As of market creation, there are a few, but not 20. Off the top of my mind, we have
Mistral Mixtral
Inflection-2
Anthropic Claude 2
Google Gemini Pro
Grok.
GPT-4
@mods gpt-3.5 is 80th on lmsys, can you resolve? https://huggingface.co/spaces/lmarena-ai/chatbot-arena-leaderboard
Would the following models count:
- Anthropic Claude 1 (outranks GPT-3.5 here)
- Anthropic Claude 2.1
- GPT-4-Turbo
In general, if you define GPT-3.5 as "GPT-3.5-Turbo-1106", then there are already 17 models outranking it on this leaderboard https://huggingface.co/spaces/lmsys/chatbot-arena-leaderboard
@JonasVollmer , by GPT3.5, it was meant the original version: gpt-3.5-turbo-0613, which will deprecate soon. I'll operationalize the market better.

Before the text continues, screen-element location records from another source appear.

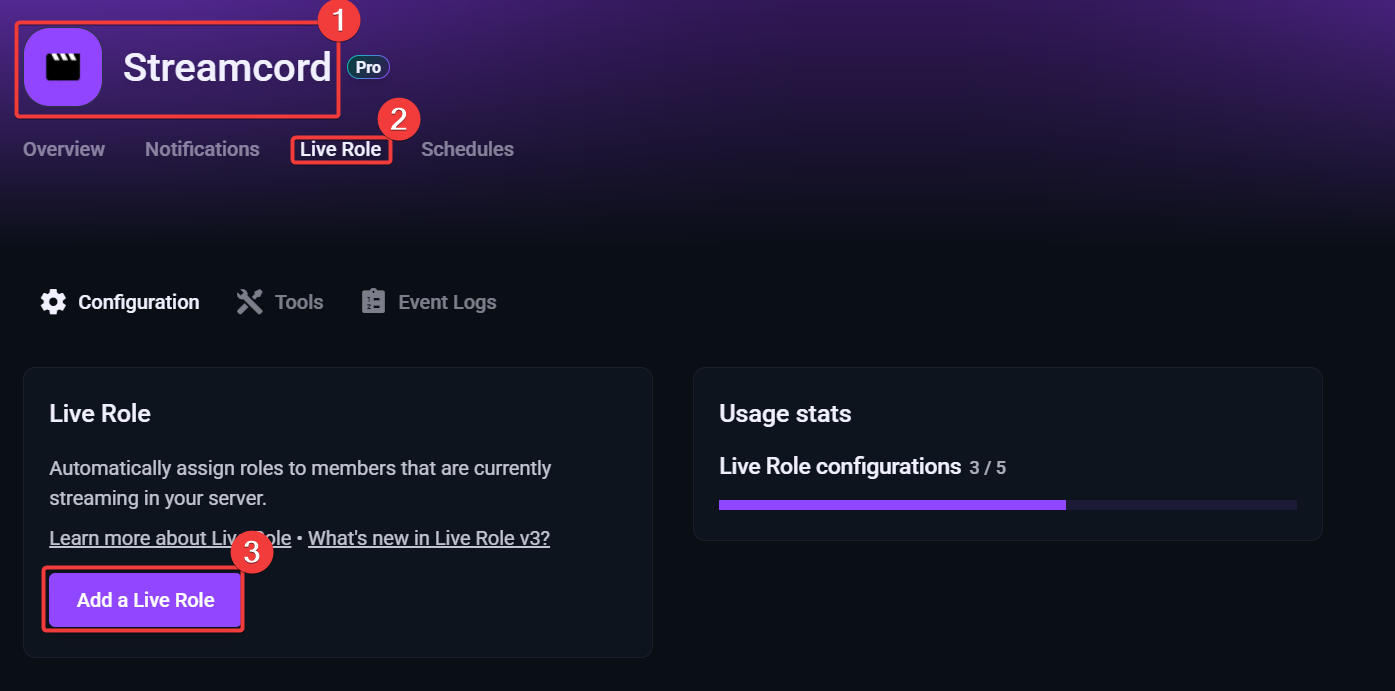Screen dimensions: 1395x691
Task: Open the Notifications tab
Action: (x=201, y=148)
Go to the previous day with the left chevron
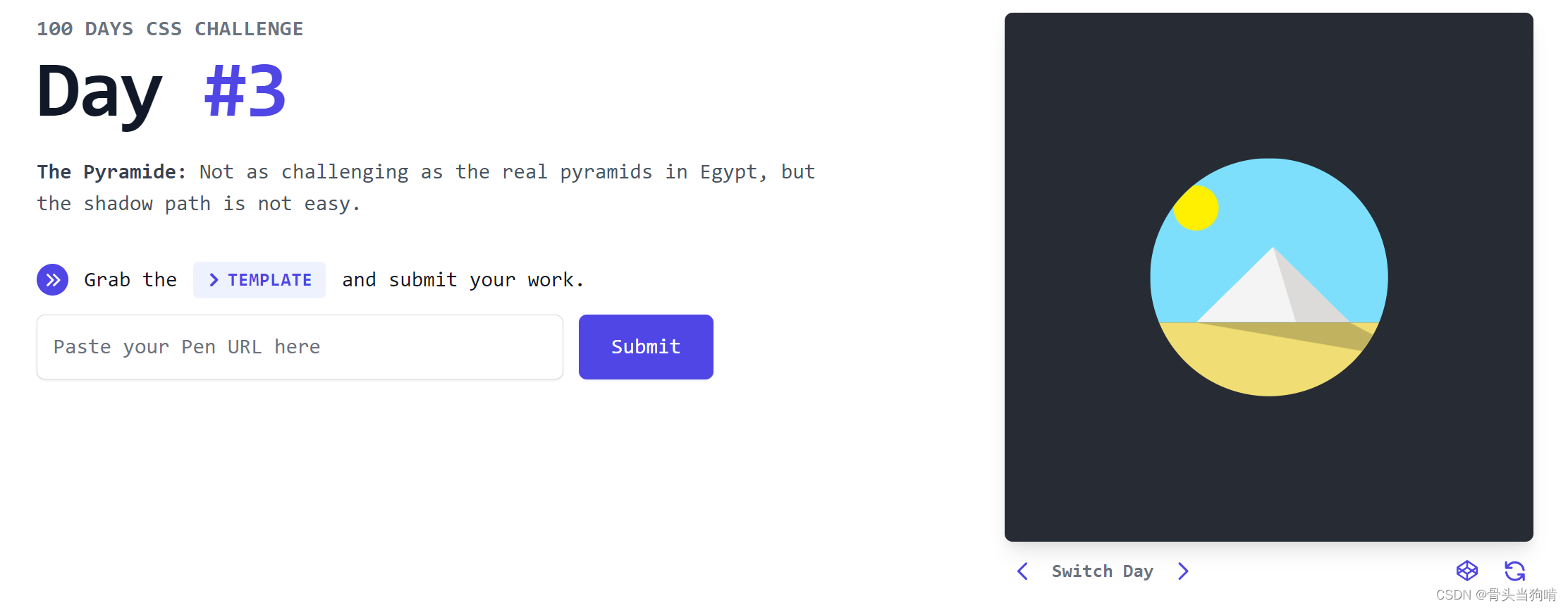1568x608 pixels. pyautogui.click(x=1022, y=571)
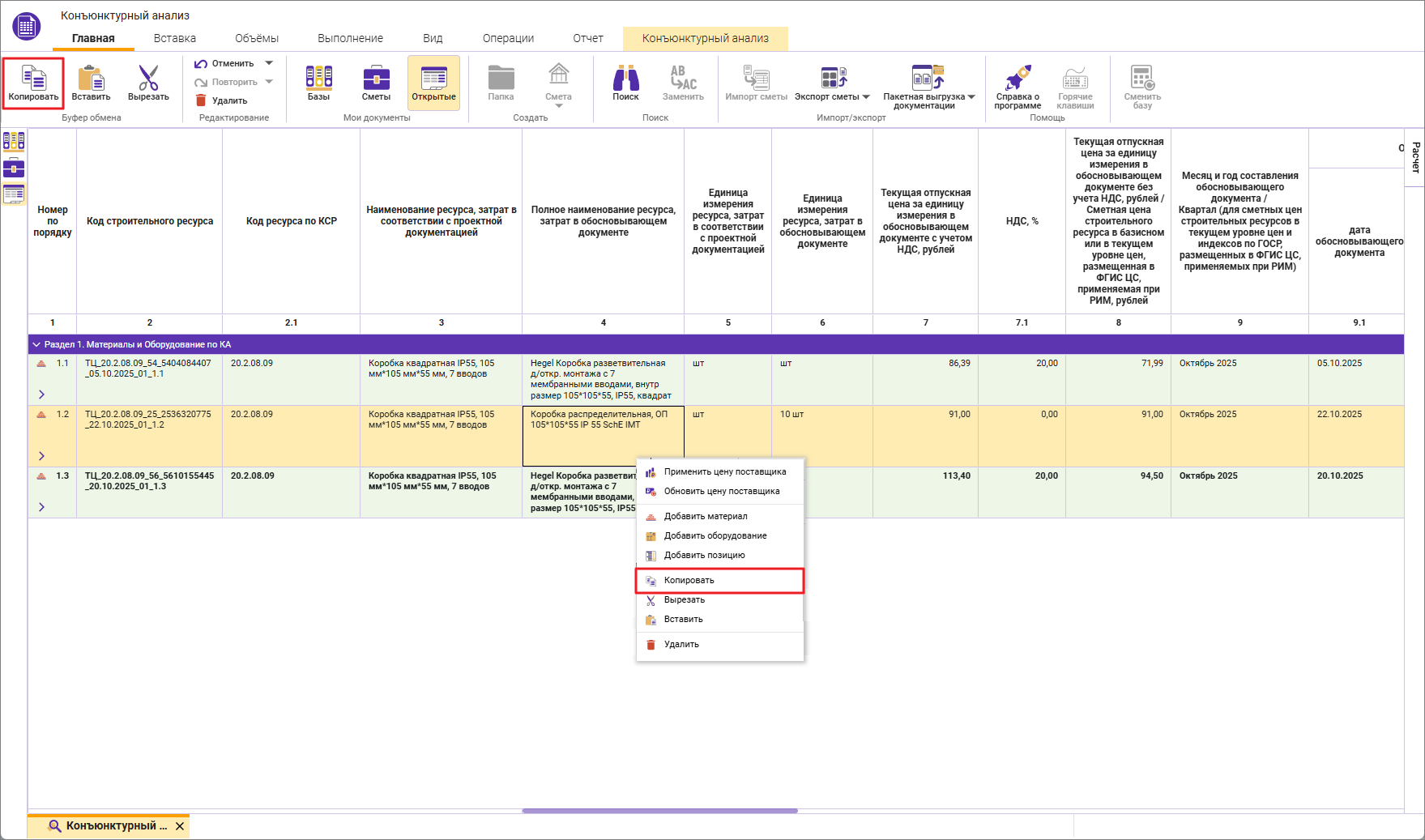1425x840 pixels.
Task: Close the Конъюнктурный document tab
Action: point(180,826)
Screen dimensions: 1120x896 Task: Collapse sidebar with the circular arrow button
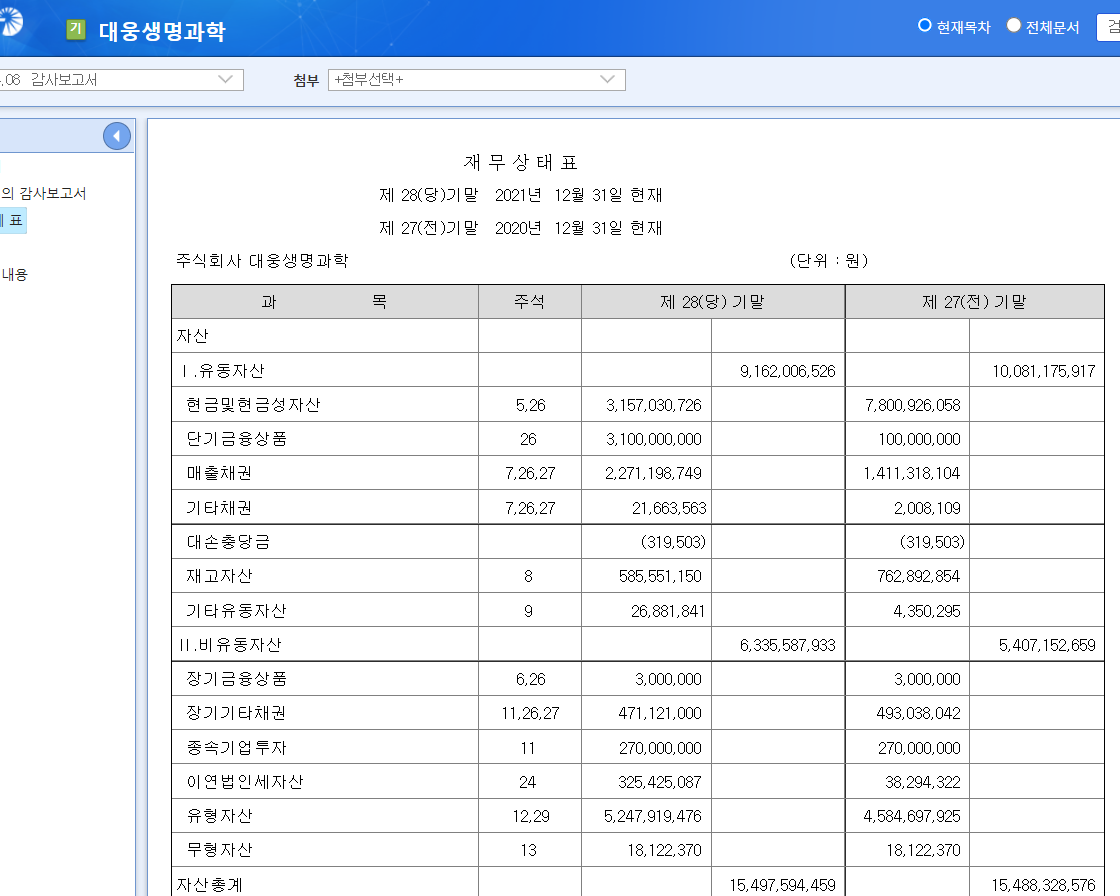(x=117, y=135)
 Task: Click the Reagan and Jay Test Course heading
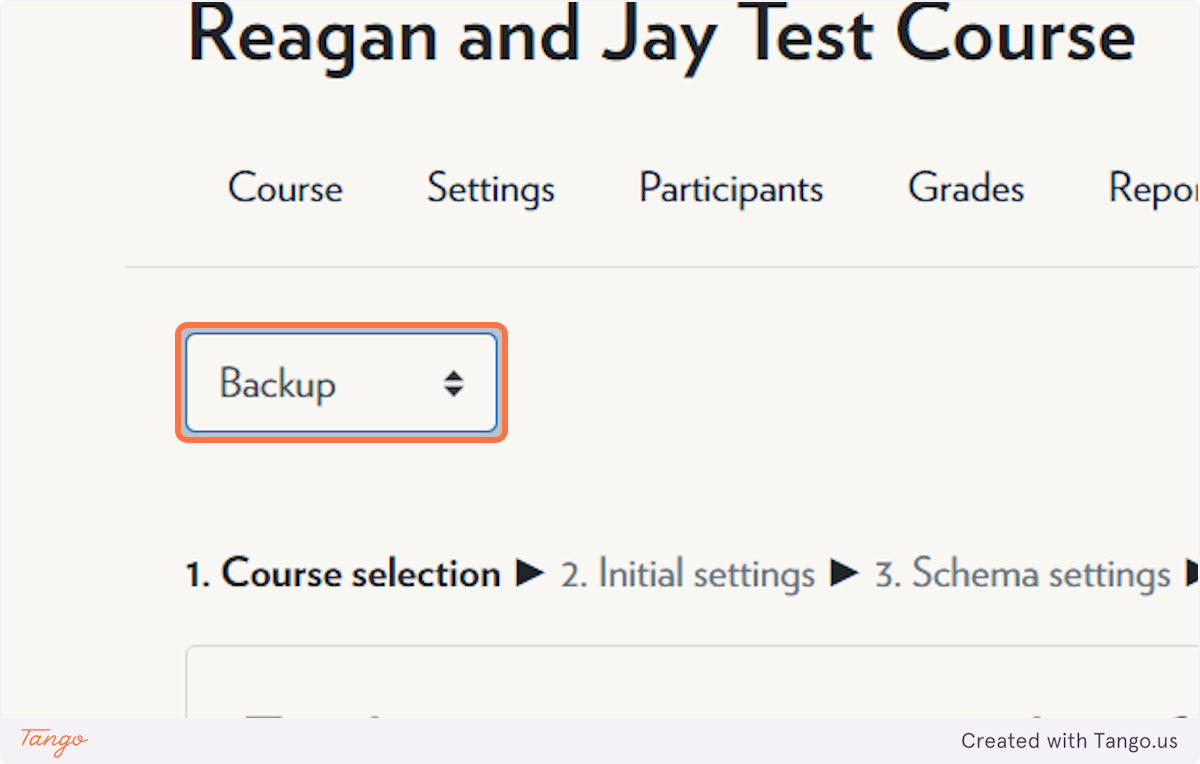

@JuJumper If it's accessible to people not affiliated with the creator of the model, that's a public release
@firstuserhere My suggestion is that separate versions of similar models should not count separately, and you should only count one per series of models (i.e. only the best OpenAI GPT, only the best Gemini model, only the best PaLM model, etc)
Mixtral does not currently outperform GPT-3.5-Turbo on most benchmarks: https://arxiv.org/abs/2312.11444
(Although I'm unsure whether that paper was using the instruction fine-tuned version of Mixtral, which could make a big difference.)